El 10 del Napoli en un entrenamiento en el estadio que el 25 de noviembre de 2020, tras la muerte del astro argentino, pasaría a llamarse Diego Armando Maradona (The Grosby Group)
El vuelo aterrizó cinco minutos después de las dos de la tarde en el aeropuerto de Fiumicino. Maradona, su representante Jorge Cysterszpiler y su encargado de prensa Guillermo Blanco bajaron veinticinco minutos más tarde. El operativo se nutría de doscientos policías. No pasó por migraciones ni por control aduanero: gozó del protocolo destinado a jefes de estado y monarcas. Tres autos lo esperaban: un BMW blanco, un Volvo metalizado y un Range Rover. Seis periodistas pudieron infiltrarse en la pista de despegue para abordar al futbolista.
Maradona declaró a lo Maradona. “Quiero convertirme en el ídolo de los pibes pobres de Nápoles, que son como era yo cuando vivía en Buenos Aires”, dijo sobre su nueva ciudad. “Son como la peste, hay que vacunarse contra ellos, pero ya se van a arrepentir por haberme hecho lo que me hicieron”, dijo sobre los directivos del Barcelona. “Son rumores falsos, me acusan de ser rico, pero mi mente es pobre, porque quedó la misma que tenía años atrás, cuando jugaba por las calles de Buenos Aires”, dijo sobre los trascendidos de su supuesta bancarrota.

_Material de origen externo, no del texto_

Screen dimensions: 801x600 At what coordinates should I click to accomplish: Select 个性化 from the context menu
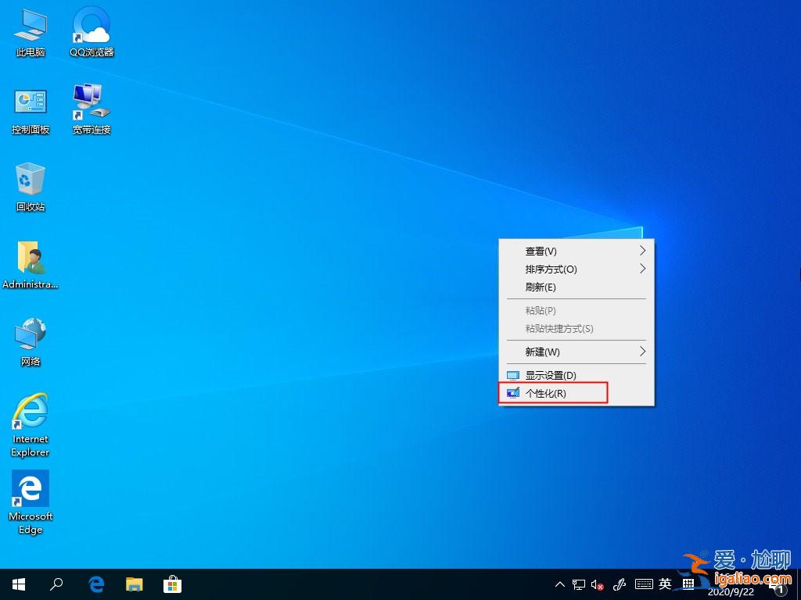click(551, 393)
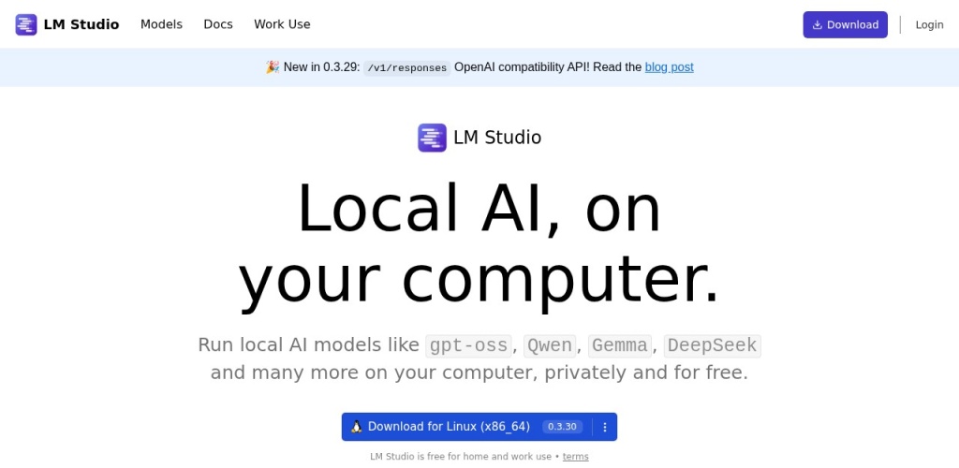The height and width of the screenshot is (468, 959).
Task: Click the party popper emoji in banner
Action: [273, 67]

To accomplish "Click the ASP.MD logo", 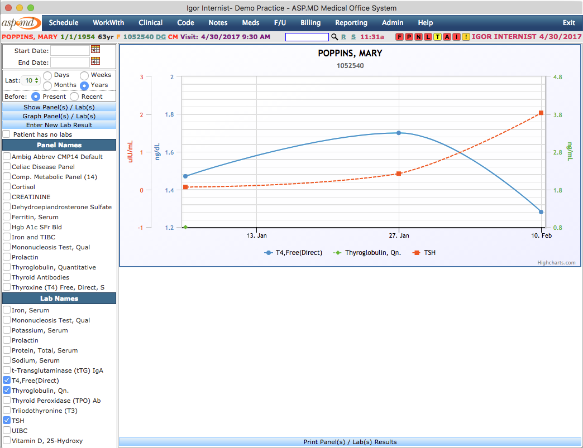I will click(x=21, y=23).
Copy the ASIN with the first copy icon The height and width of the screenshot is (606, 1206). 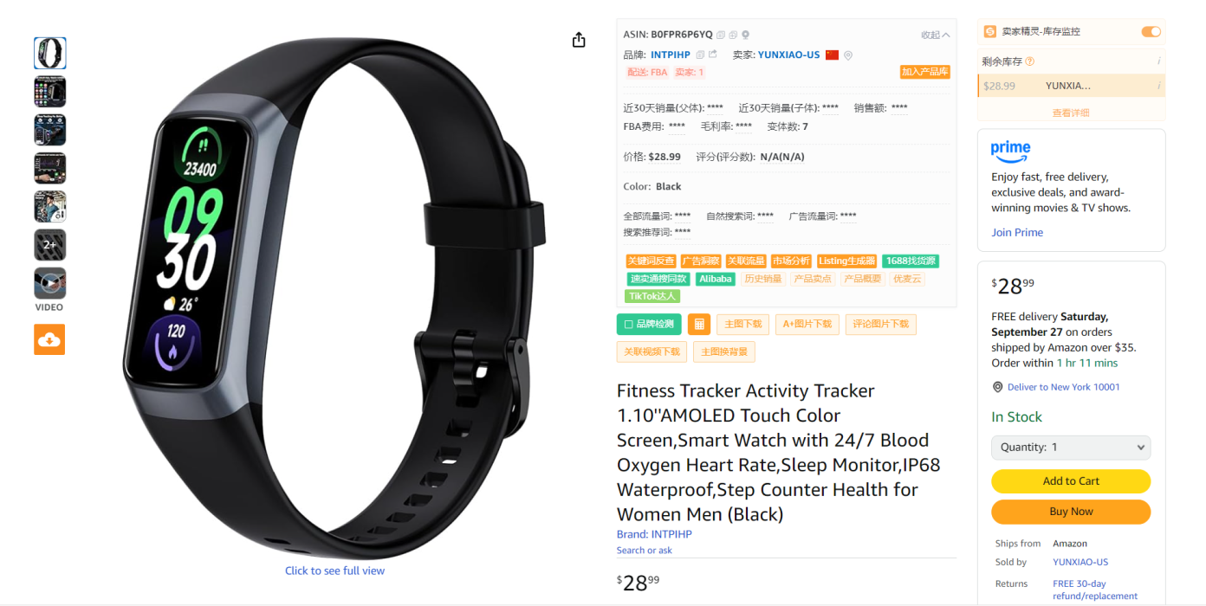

Llegó a Nápoles en la camioneta Range Rover. Lo recibió un calor pegajoso y una ciudad ajena. A las cinco y veinte de la tarde conoció el estadio San Paolo, un gigante mudo y desierto. Se dieron un apretón de manos con Ferlaino. Le hicieron unos primeros chequeos médicos. Pidió pisar la cancha. Pateó un tiro libre sin barrera que pegó en el ángulo. Tenía zapatillas blancas, pantalón celeste y remera color crema. Se fue al puerto. Se subió al yate Silfra II del dirigente Antonio Tagliamonte con destino a la isla de Capri veinte minutos después de las siete de la tarde. Sobre el golfo de Nápoles firmó el contrato y celebró la consumación del traspaso con un descorche. El restaurante La Capannina estaba cerrado: cenó tortellini con crema en la trattoria Quisisana. En la madrugada del jueves regresó a Nápoles. Se recostó en la cama de la habitación 212 del hotel Excelsior. Durmió por primera vez en suelo italiano.
Se despertó a las ocho y media de la mañana. Desayunó café con leche, medialunas y jugo de frutas. En la clínica Villa del Sole de la calle Manzoni, en el centro de la ciudad, le extrajeron sangre, lo sometieron a una radioscopia de tórax y le radiografiaron las piernas: era humano. Almorzó langosta asada en manteca -según apunta la crónica detallada de El Gráfico– en el restaurante La Sibilia. La ciudad latía ansiosa. Las calles estaban exaltadas. Era la bienvenida a un hijo nacido en otro lado. “El club de la ciudad más pobre de Europa, y quizás más pobre de Europa, acaba de comprar al futbolista más caro del mundo”, decían los presentadores en televisión. Llegó al estadio San Paolo con una boina aplastando sus rulos y un reloj en la muñeca derecha. Lo esperaban ochenta mil personas, siete temporadas y el olimpo.